Leur rapport revient notamment sur le très médiatique dossier Google . Intervenu en 2019, moins d’un an après l’entrée en vigueur de la loi, le règlement des contentieux relatifs à l’imposition du groupe américain en France s’est traduit par une rentrée de recettes pour l’Etat de 1 milliard d’euros. Un résultat rendu possible par l’extension de la convention judiciaire d’intérêt public (CJIP) à la fraude fiscale, par la réalisation d’une transaction administrative sur les pénalités mais aussi par le rôle qu’a pu jouer le parquet national financier (PNF), notamment grâce à la réforme du « verrou de Bercy », l’une des mesures phares de la loi anti-fraude.
Réforme du « verrou de Bercy »
Alors que le fisc avait le monopole des poursuites au pénal après avis de la commission des infractions fiscales, le texte d’octobre 2018 a modifié cette procédure dite du « verrou de Bercy » : il a fixé des critères automatiques de signalement d’un dossier au parquet (en fonction de la gravité des faits ou des montants redressés), qui ensuite décide ou non d’ouvrir une plainte. Une évolution suffisamment importante pour faire réagir l’Afep , l’Association française des entreprises privées.
Autre mesure clef du dispositif anti-fraude : la police fiscale.

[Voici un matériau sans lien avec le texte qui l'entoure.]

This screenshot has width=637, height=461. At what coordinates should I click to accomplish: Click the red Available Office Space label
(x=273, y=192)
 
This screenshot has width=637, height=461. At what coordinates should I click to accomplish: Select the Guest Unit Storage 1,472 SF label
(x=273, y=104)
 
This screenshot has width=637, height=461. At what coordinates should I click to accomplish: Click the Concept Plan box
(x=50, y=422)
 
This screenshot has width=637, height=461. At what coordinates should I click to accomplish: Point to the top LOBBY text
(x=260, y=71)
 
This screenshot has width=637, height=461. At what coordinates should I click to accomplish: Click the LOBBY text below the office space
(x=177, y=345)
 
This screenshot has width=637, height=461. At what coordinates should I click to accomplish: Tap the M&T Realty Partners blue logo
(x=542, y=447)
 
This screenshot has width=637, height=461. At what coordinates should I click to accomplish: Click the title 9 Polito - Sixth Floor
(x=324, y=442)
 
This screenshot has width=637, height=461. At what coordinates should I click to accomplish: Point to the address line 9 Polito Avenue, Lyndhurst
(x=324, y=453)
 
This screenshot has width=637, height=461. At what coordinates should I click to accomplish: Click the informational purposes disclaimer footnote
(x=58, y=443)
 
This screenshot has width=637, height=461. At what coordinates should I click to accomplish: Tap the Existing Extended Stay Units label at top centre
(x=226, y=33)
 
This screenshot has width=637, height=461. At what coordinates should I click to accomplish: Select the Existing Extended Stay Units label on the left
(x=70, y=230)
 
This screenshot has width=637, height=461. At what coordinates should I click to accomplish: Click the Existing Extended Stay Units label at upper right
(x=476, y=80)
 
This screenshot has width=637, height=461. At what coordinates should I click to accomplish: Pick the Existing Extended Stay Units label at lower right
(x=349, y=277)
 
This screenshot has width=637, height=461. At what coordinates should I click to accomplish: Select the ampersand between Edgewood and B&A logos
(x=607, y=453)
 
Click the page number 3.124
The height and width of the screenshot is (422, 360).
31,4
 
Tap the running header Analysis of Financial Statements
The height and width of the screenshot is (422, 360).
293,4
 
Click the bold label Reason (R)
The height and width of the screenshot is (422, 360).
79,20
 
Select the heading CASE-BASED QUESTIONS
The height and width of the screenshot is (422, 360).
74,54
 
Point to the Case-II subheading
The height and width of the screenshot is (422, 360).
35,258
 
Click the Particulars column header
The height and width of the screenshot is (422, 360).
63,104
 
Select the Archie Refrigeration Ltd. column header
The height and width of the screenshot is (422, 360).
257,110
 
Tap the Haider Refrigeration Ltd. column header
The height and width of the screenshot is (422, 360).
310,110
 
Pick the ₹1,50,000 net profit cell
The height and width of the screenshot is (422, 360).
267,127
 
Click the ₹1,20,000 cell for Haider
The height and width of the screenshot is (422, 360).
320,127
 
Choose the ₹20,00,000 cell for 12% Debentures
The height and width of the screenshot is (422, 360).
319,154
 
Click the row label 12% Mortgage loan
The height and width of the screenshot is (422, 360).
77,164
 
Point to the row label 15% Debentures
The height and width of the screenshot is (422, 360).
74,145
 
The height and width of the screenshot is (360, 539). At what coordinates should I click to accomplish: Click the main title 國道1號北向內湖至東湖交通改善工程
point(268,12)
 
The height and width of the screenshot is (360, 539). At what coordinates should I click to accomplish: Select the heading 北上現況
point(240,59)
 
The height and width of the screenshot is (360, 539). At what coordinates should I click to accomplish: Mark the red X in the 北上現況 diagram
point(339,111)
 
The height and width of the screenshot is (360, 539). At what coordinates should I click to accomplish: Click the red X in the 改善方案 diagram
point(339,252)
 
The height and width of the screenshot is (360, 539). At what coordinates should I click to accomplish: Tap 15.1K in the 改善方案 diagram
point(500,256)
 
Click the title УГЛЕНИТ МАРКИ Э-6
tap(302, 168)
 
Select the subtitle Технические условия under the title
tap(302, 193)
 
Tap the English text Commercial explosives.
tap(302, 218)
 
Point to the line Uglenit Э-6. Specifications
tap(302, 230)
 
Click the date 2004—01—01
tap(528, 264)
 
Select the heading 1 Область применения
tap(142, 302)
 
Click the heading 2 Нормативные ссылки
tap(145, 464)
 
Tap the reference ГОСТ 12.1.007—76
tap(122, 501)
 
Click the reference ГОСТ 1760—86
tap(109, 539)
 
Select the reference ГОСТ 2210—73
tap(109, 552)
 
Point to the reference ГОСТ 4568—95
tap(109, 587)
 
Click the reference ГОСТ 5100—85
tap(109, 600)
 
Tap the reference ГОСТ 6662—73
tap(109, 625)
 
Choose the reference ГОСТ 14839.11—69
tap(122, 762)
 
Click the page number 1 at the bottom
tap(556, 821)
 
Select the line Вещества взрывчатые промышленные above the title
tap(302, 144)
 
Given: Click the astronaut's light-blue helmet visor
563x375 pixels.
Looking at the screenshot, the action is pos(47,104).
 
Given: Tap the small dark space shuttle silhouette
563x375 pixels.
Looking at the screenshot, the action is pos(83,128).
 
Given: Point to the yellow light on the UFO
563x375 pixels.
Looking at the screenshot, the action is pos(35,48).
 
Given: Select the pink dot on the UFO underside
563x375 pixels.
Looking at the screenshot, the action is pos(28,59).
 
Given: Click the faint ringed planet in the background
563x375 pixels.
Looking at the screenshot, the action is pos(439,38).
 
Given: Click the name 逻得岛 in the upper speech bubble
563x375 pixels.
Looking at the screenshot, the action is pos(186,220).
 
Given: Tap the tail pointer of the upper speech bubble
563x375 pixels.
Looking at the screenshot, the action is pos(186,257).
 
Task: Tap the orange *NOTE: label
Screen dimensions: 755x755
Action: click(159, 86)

Un décret de 2019 a créé le « service d’enquêtes judiciaires des finances », composé notamment d’un pôle d’investigations fiscales qui regroupe des agents spécialisés dans les délits de fraude fiscale complexe (réalisée via les paradis fiscaux, recourant à la falsification ou utilisant les domiciliations fiscales fictives). Au 31 août, 47 dossiers étaient en cours d’examen par ces agents.

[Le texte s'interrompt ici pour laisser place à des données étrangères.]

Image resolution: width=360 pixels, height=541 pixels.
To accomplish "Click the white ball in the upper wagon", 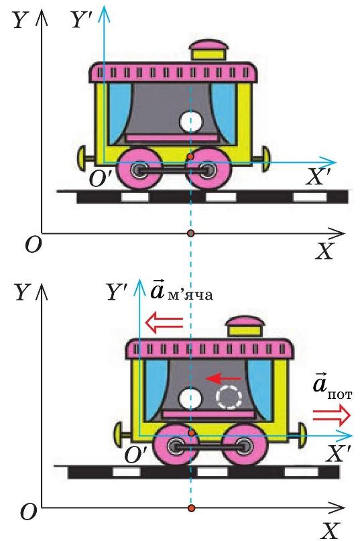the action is click(x=191, y=121).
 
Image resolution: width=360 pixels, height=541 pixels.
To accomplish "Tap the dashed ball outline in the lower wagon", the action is click(x=229, y=397).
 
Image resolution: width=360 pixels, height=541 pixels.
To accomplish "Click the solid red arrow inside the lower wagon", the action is click(x=223, y=379).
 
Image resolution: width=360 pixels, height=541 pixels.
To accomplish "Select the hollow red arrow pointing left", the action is click(x=164, y=322).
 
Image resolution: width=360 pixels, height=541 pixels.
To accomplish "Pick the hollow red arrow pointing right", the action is click(x=332, y=415).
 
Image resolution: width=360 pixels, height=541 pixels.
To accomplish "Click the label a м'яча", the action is click(x=182, y=291).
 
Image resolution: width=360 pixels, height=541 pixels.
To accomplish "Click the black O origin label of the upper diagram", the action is click(x=34, y=244).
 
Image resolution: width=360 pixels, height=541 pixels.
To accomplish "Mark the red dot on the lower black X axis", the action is click(x=192, y=508).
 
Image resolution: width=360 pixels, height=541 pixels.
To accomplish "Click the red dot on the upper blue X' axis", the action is click(x=190, y=157).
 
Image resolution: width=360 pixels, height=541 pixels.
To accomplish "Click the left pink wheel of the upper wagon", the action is click(x=140, y=169).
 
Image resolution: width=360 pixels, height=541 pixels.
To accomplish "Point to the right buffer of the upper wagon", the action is click(x=263, y=158).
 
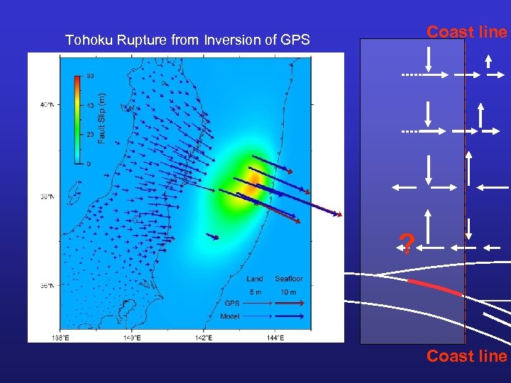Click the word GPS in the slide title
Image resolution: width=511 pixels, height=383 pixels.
coord(295,40)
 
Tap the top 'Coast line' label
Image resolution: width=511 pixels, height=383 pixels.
coord(466,32)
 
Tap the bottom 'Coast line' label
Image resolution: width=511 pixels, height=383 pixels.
coord(466,356)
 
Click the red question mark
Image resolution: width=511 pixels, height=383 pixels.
coord(407,244)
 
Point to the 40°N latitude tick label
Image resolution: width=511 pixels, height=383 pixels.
coord(48,105)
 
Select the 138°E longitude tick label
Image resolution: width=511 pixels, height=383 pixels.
coord(60,337)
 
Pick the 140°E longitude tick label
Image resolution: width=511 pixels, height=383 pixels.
coord(132,337)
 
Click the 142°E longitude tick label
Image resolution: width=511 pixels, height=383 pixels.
coord(204,337)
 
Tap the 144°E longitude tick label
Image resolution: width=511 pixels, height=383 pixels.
coord(276,337)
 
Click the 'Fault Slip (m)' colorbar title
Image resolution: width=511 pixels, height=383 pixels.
coord(101,118)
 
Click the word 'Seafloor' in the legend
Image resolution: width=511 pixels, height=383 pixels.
coord(289,279)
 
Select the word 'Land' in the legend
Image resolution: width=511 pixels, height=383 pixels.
coord(255,279)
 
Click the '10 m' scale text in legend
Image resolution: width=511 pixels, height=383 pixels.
coord(289,292)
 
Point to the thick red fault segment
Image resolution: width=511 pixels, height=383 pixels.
coord(434,287)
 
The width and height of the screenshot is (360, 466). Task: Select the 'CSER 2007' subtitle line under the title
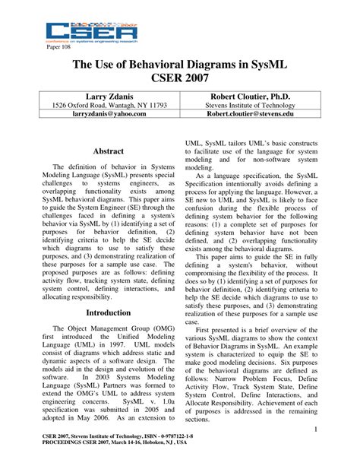pyautogui.click(x=180, y=81)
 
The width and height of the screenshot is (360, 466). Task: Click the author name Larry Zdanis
pyautogui.click(x=96, y=97)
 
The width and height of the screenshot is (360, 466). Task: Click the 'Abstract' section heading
pyautogui.click(x=108, y=152)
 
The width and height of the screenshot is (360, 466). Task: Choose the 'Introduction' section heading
pyautogui.click(x=108, y=312)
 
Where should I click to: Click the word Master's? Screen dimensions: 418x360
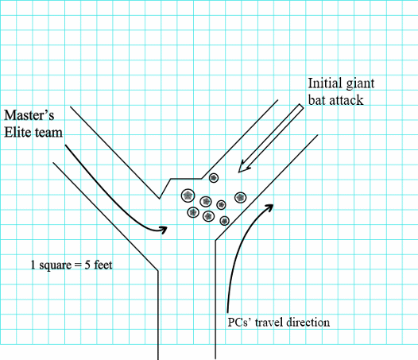[x=29, y=115]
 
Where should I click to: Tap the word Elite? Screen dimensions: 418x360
[x=17, y=132]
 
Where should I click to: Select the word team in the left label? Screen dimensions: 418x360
[x=48, y=133]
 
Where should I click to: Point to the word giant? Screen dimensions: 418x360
[x=357, y=84]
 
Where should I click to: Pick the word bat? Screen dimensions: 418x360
[x=317, y=100]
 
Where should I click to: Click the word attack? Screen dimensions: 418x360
[x=346, y=100]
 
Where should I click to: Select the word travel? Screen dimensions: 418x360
[x=269, y=322]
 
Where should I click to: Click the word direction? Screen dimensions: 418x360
[x=308, y=322]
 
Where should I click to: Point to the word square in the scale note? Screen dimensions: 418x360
[x=56, y=265]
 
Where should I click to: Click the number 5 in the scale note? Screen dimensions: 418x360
[x=87, y=265]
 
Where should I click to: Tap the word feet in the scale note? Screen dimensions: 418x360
[x=103, y=265]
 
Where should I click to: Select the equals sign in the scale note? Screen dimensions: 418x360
[x=78, y=265]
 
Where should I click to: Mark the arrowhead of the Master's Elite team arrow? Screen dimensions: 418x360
[x=163, y=230]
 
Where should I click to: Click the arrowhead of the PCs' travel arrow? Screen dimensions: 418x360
[x=269, y=207]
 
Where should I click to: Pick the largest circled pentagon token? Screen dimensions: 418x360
[x=188, y=195]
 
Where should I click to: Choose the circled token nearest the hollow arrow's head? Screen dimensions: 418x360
[x=214, y=177]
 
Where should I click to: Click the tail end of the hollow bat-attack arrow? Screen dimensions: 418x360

Déclarations fiscales des sites de e-commerce
L’obligation de déclarations imposée aux plateformes de vente en ligne constitue aussi l’un des grands apports de la loi de 2018 : ces sites doivent déclarer au fisc les revenus gagnés par leurs utilisateurs pour la vente de certains produits. Au 20 avril dernier, 120 plateformes ont fait des déclarations valides, qui concernent 1,2 million de particuliers et 0,4 million de professionnels, indiquent les députés.

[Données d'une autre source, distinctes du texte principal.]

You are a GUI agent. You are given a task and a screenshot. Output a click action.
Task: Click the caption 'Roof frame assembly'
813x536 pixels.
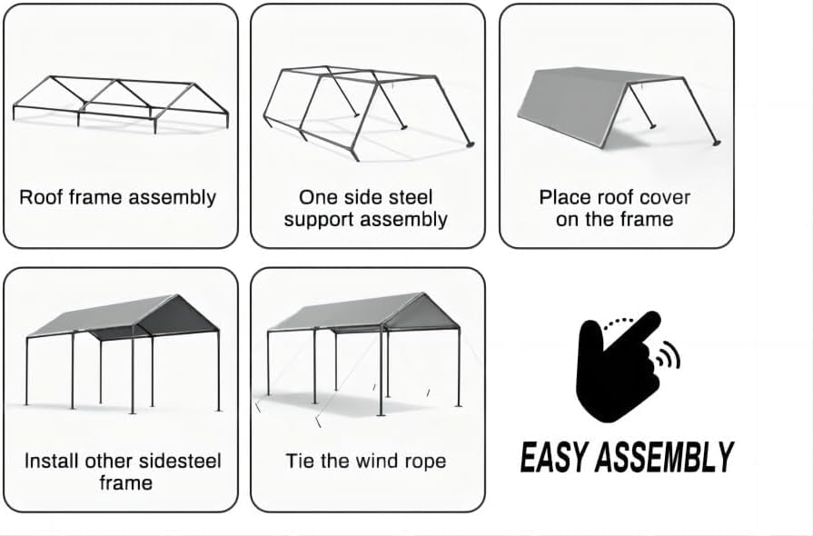tap(118, 197)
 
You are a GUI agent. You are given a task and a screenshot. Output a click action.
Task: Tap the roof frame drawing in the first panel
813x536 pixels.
tap(120, 99)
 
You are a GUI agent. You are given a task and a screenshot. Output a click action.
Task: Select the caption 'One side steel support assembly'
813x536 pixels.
tap(366, 208)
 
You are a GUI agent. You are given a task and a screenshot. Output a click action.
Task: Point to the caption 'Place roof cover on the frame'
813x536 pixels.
tap(615, 208)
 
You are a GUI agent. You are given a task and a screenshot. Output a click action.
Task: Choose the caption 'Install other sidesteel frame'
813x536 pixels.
tap(124, 471)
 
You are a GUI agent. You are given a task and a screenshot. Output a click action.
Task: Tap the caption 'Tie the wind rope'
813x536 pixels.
tap(366, 461)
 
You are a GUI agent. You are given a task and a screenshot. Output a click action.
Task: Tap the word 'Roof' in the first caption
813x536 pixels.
tap(40, 197)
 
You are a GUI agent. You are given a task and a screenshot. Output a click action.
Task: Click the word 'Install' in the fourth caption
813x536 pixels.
tap(51, 461)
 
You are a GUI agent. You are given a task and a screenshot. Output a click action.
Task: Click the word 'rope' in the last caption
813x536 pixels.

Tout en se félicitant de ces avancées, les rapporteurs soulignent des fragilités. En particulier « les carences réelles qui existent en matière de lutte contre la délinquance financière du fait de l’insuffisance chronique des moyens alloués au contrôle fiscal au sein de l’administration fiscale ». Ils évoquent la baisse des effectifs du contrôle fiscal ces dernières années.
Le rapport d’application constitue une première étape dans le suivi de la loi anti-fraude. Les effets de celle-ci seront pleinement évalués à l’occasion d’une autre enquête, qui doit intervenir au plus tard trois ans après la promulgation du texte.